Customers on Whaily run their own prompts every day to track how their brand shows up. Those responses feed a per-industry signal that moves as the models change their minds. Individual prompt text and per-brand breakdowns are never published. Only the aggregate is.

§04

The Recommendation Score

For each tool in a category:

recommendation_score = mentions_of_tool / total_responses_in_industry

Computed over a rolling 90-day window across all responses tagged to the industry. The model breakdown shown below the score is the same calculation, scoped to a single model.

§05

The buyer view

On AI Picks, the same signal is consolidated into a side-by-side view: which tools each model recommends, where they agree, where they don't, and what they cite to back it up. It's designed to be useful to an actual buyer making an actual purchase decision, not just interesting to read.

§06

Refresh cadence

Daily.
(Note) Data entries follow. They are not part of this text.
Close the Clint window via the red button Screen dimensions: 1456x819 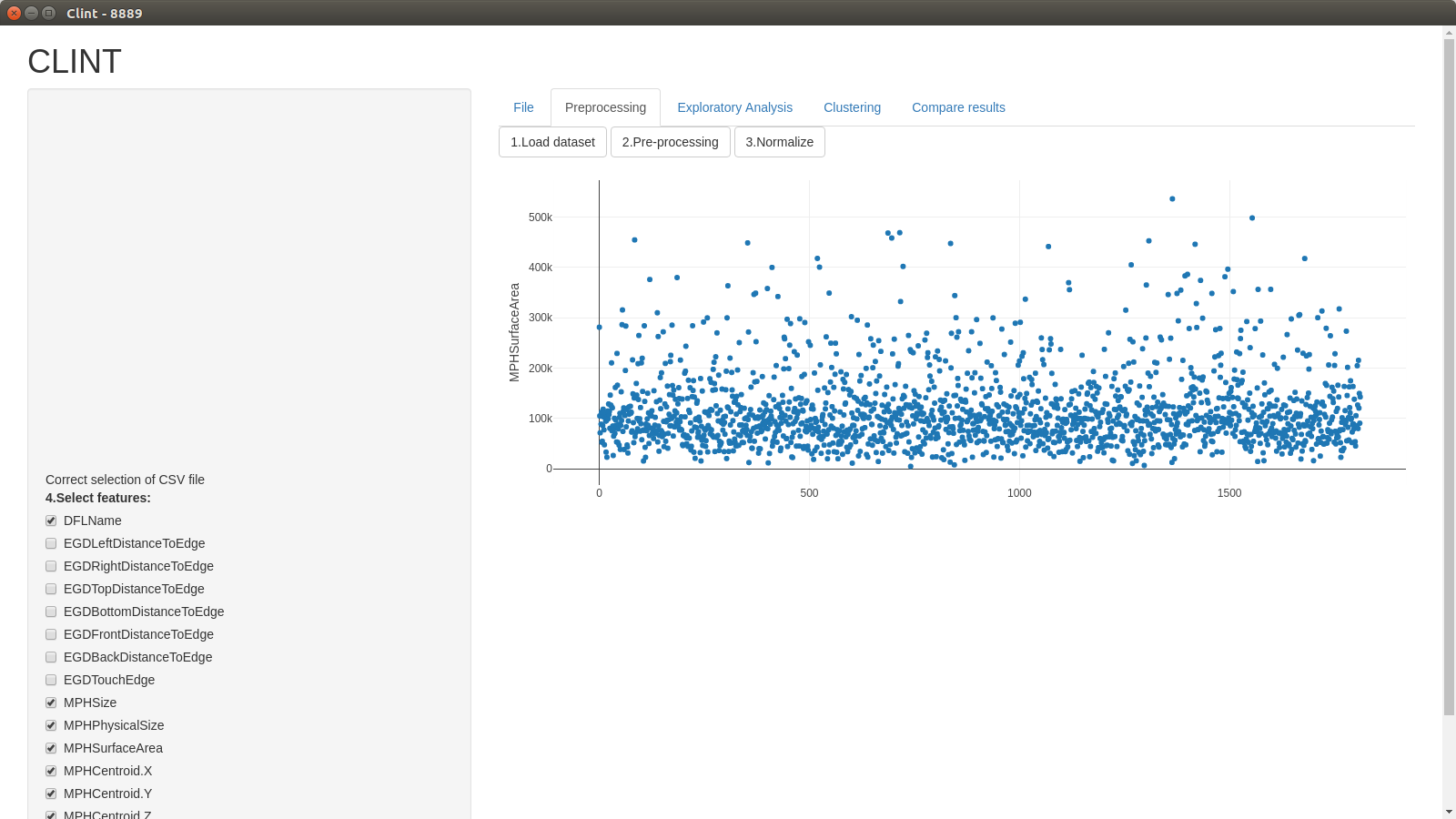14,13
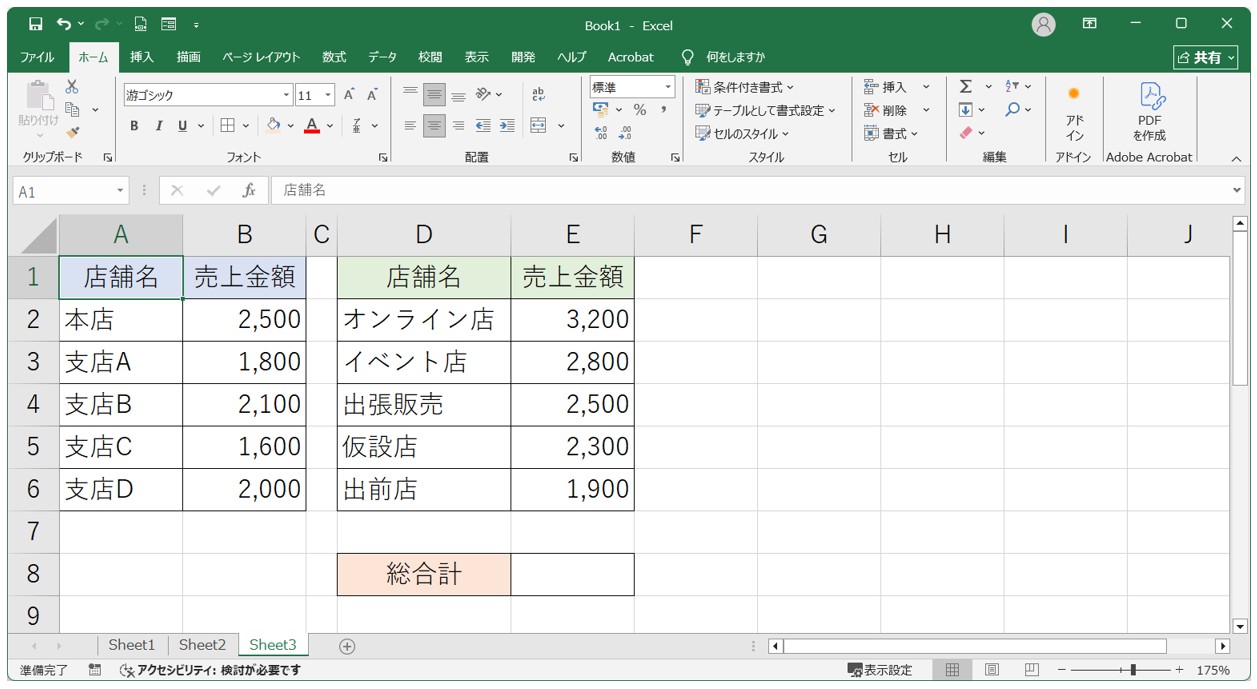Click the AutoSum sigma icon
1257x689 pixels.
click(965, 87)
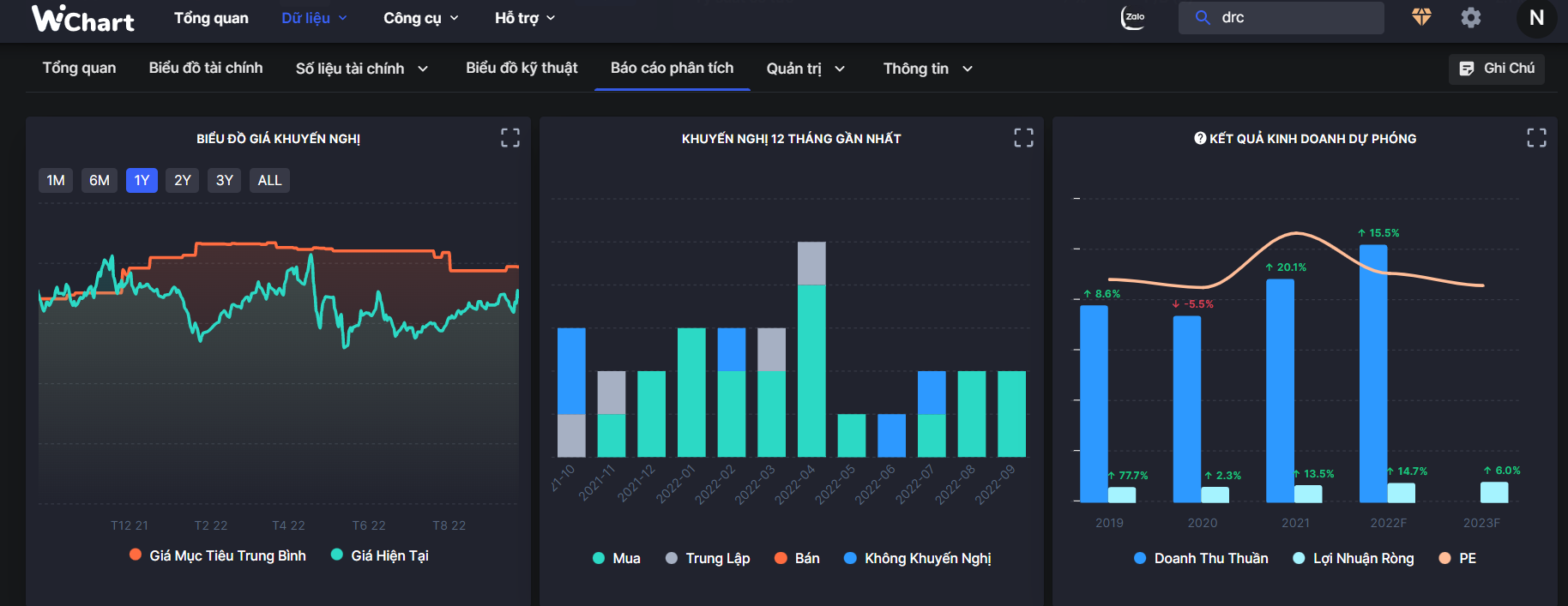
Task: Open the Dữ liệu dropdown menu
Action: pos(314,18)
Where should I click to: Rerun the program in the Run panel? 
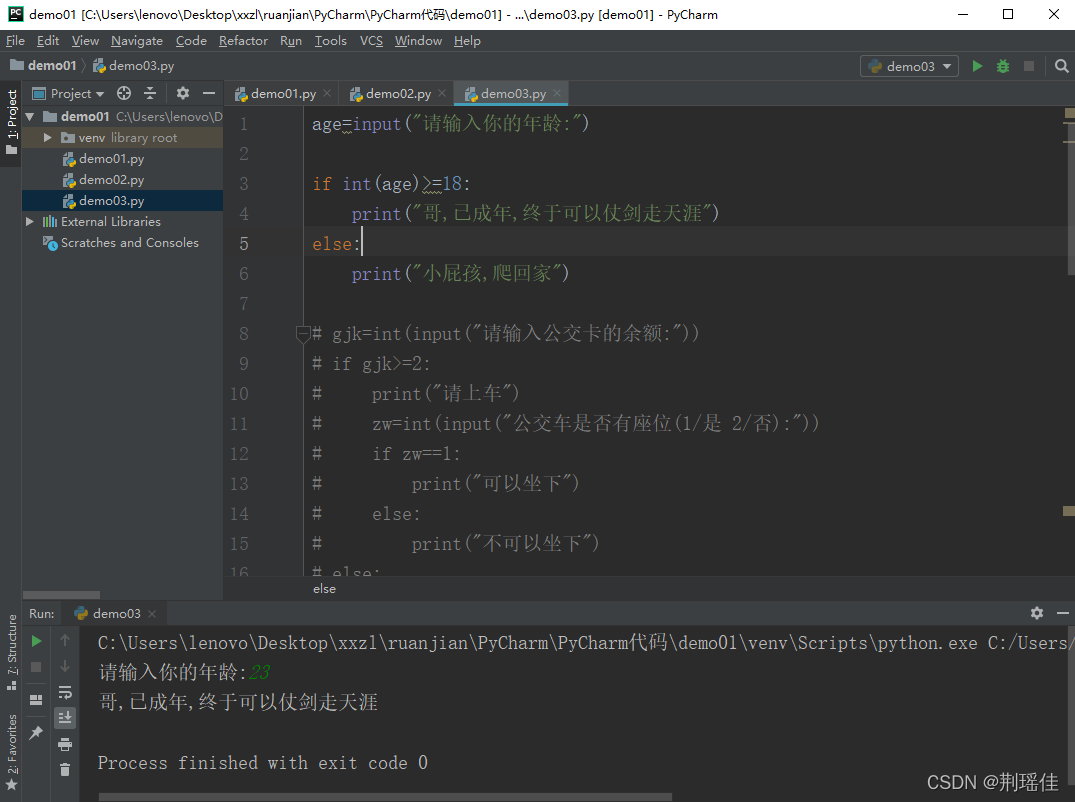point(34,641)
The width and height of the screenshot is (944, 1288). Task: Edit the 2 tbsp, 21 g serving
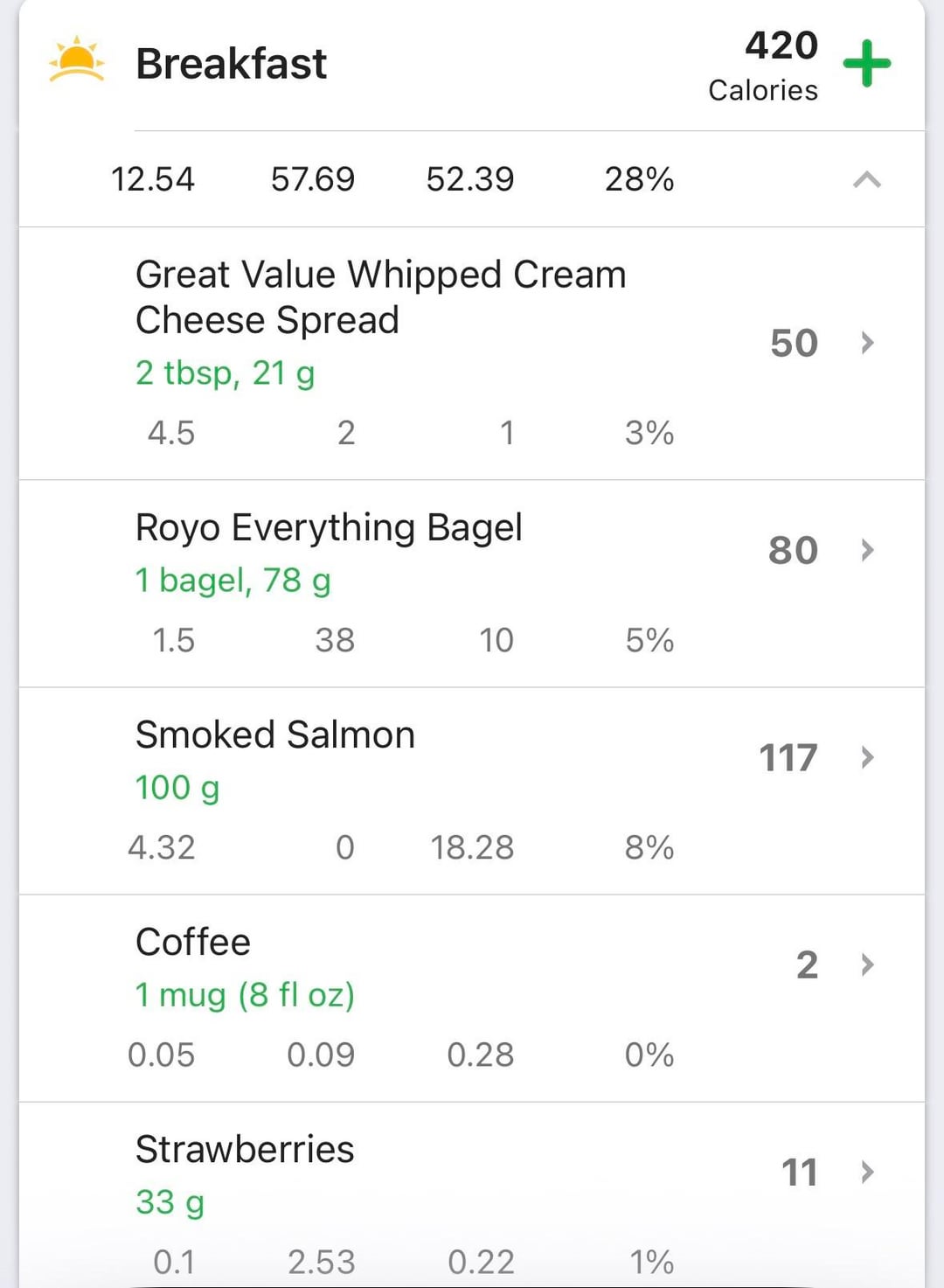[x=225, y=373]
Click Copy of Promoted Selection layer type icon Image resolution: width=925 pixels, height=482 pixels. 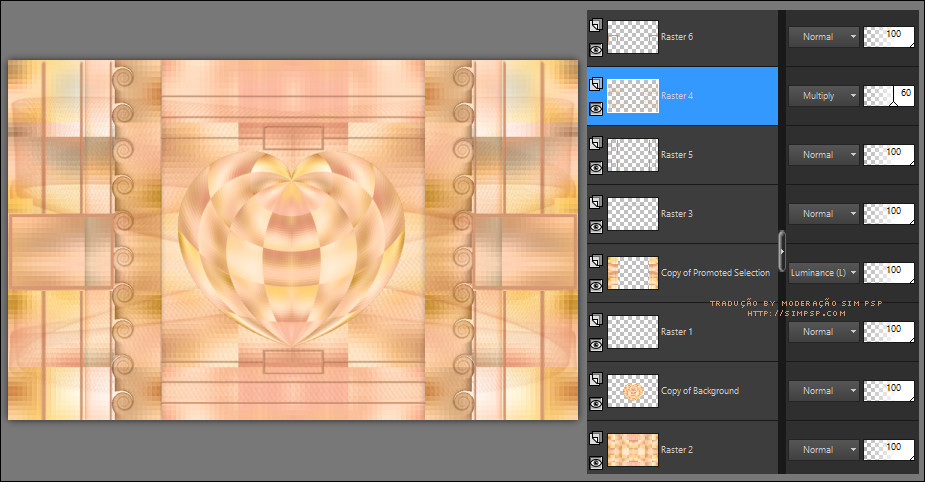click(x=596, y=262)
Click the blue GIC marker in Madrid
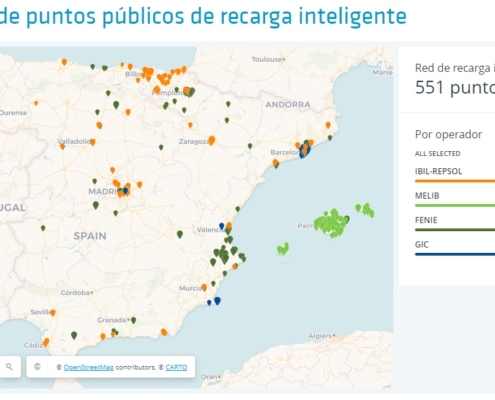Screen dimensions: 495x400 [125, 190]
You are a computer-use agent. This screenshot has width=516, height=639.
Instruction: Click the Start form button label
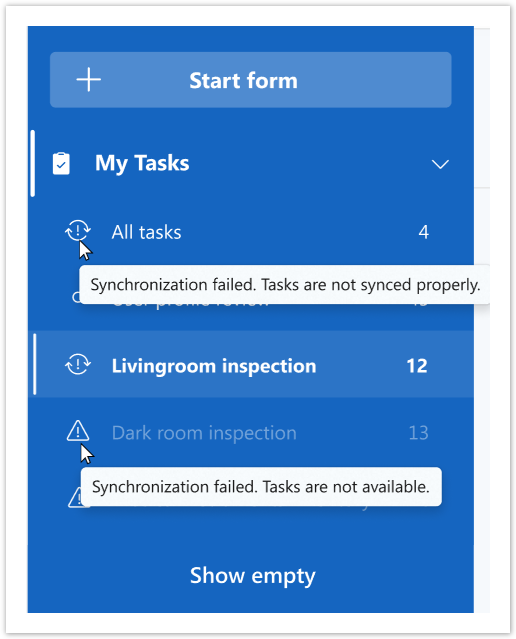pos(243,81)
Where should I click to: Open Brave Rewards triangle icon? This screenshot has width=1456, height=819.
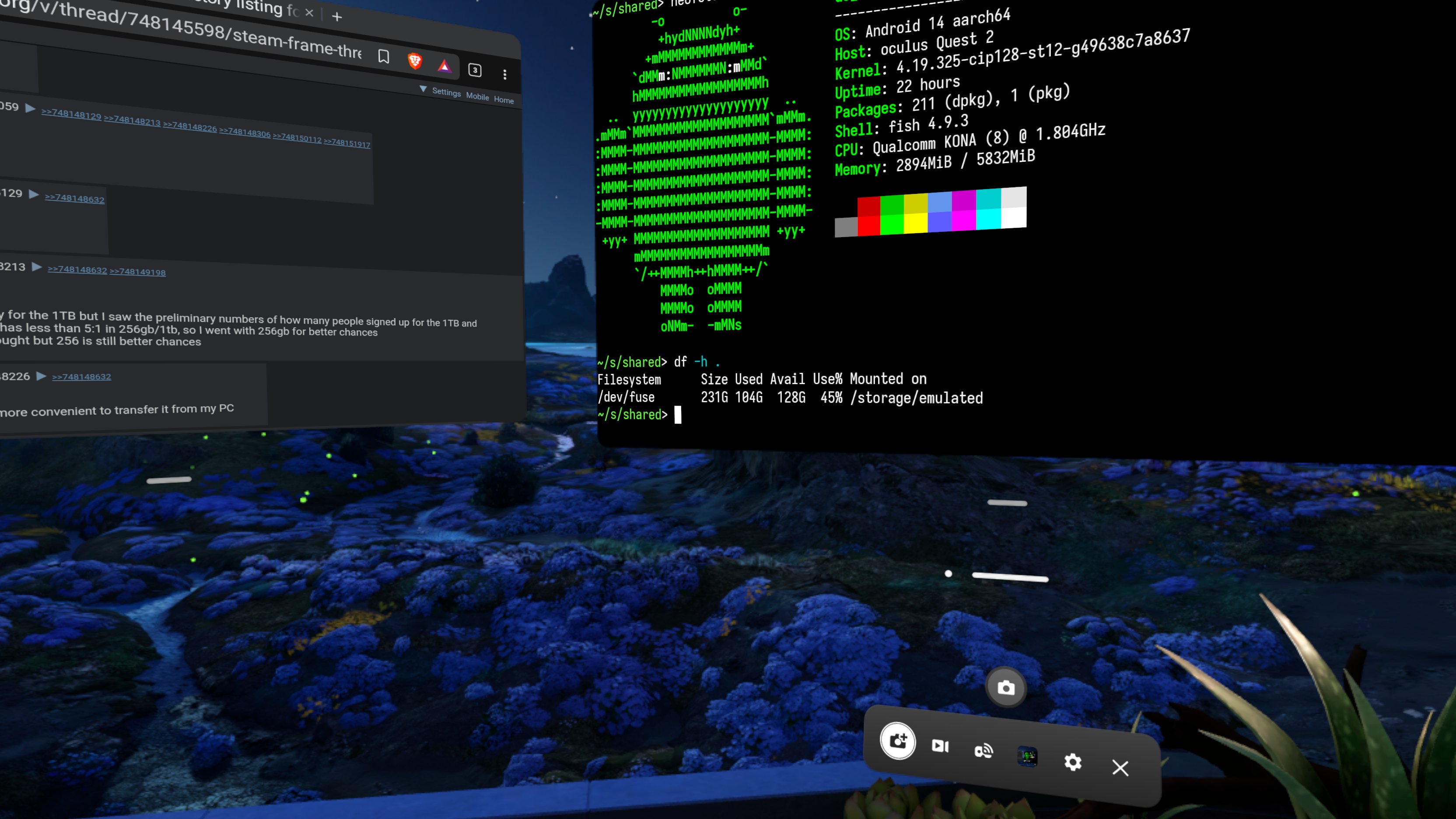pos(445,66)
Customer-prompt aggregation snapshots refresh.
Weekly (Sundays). The reference council re-runs across all models.

§07

Model coverage

At publication: Anthropic Claude Sonnet 4.6, OpenAI GPT-4o, Google Gemini 2.5 Pro, Perplexity Sonar Large, DeepSeek R1, xAI Grok. We add new models as they're released and retire ones that disappear.

§08

Cold-start

When an industry doesn't yet have enough customer signal (fewer than 10 responses or 2 brands), we publish only the reference-council baseline and clearly label it as such.

§09

What we never publish

Individual customer prompt text (it can leak brand context).
Per-org breakdowns or any way to tell which brand runs which prompts.
Internal notes, comments, or billing data.